** Data for this exercise follows **

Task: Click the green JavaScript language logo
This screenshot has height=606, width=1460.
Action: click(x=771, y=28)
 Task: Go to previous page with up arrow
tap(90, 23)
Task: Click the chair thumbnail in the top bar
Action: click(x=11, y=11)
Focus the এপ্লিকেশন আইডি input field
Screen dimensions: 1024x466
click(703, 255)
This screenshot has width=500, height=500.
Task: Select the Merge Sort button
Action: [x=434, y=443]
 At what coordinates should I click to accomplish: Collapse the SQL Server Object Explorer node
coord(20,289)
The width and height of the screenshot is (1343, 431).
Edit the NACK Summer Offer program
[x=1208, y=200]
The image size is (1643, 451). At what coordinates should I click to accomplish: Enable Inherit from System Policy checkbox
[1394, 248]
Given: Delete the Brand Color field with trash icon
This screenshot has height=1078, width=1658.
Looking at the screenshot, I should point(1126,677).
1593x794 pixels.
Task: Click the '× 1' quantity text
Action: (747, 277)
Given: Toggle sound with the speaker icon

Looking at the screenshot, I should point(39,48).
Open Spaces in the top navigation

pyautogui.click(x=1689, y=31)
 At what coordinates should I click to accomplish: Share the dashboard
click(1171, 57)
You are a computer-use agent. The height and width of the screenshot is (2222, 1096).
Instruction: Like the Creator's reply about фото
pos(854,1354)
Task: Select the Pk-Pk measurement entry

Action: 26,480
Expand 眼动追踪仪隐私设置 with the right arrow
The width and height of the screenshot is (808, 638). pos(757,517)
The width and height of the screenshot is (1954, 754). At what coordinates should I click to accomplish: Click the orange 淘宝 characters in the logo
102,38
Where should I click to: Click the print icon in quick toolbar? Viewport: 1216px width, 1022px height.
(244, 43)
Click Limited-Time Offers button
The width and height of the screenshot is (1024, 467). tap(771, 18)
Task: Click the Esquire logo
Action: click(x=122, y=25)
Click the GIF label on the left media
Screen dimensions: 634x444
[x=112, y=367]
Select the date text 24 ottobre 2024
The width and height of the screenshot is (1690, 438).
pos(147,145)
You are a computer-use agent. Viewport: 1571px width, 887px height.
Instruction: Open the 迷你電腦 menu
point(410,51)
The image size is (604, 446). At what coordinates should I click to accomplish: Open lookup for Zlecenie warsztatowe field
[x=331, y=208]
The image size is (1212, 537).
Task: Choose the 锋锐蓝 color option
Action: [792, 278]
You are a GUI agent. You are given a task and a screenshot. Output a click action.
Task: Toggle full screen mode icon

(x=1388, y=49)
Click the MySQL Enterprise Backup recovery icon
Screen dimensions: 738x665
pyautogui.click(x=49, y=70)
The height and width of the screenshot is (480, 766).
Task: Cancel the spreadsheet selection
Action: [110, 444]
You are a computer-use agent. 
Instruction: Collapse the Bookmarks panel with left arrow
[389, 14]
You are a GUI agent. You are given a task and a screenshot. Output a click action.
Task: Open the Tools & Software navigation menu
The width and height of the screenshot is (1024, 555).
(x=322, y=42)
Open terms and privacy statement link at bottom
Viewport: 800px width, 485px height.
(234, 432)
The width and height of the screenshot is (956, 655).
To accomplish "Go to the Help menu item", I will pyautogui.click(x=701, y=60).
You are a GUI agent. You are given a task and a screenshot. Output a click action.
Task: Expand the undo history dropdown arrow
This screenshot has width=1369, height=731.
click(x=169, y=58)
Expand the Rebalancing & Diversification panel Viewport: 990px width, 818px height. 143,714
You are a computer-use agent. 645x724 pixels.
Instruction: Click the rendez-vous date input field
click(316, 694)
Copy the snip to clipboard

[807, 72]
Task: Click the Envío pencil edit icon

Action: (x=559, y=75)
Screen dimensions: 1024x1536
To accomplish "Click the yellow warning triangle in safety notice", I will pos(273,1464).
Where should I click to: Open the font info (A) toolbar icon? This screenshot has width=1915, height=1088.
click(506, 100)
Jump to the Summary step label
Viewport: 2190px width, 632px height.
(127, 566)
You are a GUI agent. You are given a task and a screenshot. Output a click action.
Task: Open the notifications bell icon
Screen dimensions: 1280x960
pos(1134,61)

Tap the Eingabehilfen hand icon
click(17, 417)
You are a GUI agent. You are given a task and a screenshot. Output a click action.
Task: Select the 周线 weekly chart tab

** End of Data for this exercise **

Work instruction: Beginning at the line with "Open Spaces in the top navigation" and ending at the line with "Click the MySQL", reproduce each line of the data above exactly, and add no other lines.

Output of the task:
Open Spaces in the top navigation

pyautogui.click(x=1689, y=31)
 At what coordinates should I click to accomplish: Share the dashboard
click(1171, 57)
You are a computer-use agent. The height and width of the screenshot is (2222, 1096).
Instruction: Like the Creator's reply about фото
pos(854,1354)
Task: Select the Pk-Pk measurement entry

Action: 26,480
Expand 眼动追踪仪隐私设置 with the right arrow
The width and height of the screenshot is (808, 638). pos(757,517)
The width and height of the screenshot is (1954, 754). At what coordinates should I click to accomplish: Click the orange 淘宝 characters in the logo
102,38
Where should I click to: Click the print icon in quick toolbar? Viewport: 1216px width, 1022px height.
(244, 43)
Click Limited-Time Offers button
The width and height of the screenshot is (1024, 467). tap(771, 18)
Task: Click the Esquire logo
Action: click(x=122, y=25)
Click the GIF label on the left media
Screen dimensions: 634x444
[x=112, y=367]
Select the date text 24 ottobre 2024
The width and height of the screenshot is (1690, 438).
pos(147,145)
You are a computer-use agent. Viewport: 1571px width, 887px height.
Instruction: Open the 迷你電腦 menu
point(410,51)
The image size is (604, 446). At what coordinates should I click to accomplish: Open lookup for Zlecenie warsztatowe field
[x=331, y=208]
The image size is (1212, 537).
Task: Choose the 锋锐蓝 color option
Action: [792, 278]
You are a GUI agent. You are given a task and a screenshot. Output a click action.
Task: Toggle full screen mode icon

(x=1388, y=49)
Click the MySQL Enterprise Backup recovery icon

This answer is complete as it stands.